§ **WHAT THE TASK REQUIRES**: Copy out all the lines in the records that include the word "each".

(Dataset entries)
============

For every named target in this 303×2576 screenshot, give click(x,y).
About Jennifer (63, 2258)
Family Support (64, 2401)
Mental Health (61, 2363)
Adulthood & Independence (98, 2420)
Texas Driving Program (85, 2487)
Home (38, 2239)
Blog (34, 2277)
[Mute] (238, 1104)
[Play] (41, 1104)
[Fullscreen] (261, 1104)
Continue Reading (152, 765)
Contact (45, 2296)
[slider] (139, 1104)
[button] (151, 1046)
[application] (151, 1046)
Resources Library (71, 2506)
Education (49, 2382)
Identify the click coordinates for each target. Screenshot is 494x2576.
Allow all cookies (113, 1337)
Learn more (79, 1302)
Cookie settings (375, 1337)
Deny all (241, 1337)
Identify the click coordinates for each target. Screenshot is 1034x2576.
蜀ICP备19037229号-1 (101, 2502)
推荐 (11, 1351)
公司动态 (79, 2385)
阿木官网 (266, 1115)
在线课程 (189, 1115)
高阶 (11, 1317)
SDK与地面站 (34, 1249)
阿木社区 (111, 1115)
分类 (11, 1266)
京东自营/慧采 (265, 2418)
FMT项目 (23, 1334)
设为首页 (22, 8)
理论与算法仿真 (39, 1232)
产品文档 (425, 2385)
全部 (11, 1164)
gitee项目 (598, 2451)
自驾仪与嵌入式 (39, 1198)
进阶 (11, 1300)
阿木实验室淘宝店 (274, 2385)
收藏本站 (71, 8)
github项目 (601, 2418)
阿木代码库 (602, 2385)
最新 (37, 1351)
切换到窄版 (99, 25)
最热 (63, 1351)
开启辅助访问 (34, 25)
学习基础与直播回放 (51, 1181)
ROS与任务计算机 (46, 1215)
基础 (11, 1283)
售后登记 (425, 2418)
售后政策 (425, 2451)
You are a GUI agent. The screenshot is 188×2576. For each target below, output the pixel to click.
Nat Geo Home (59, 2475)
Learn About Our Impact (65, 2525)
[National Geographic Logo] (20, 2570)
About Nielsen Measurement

============

§ **ANSWER FOR THIS EXERCISE**:
Identify the click coordinates for each target. Screenshot is 494x2576.
Identify the click coordinates for each target. Screenshot is 1034x2576.
You are a GUI agent. The screenshot is 188×2576. For each target below, output the pixel to click.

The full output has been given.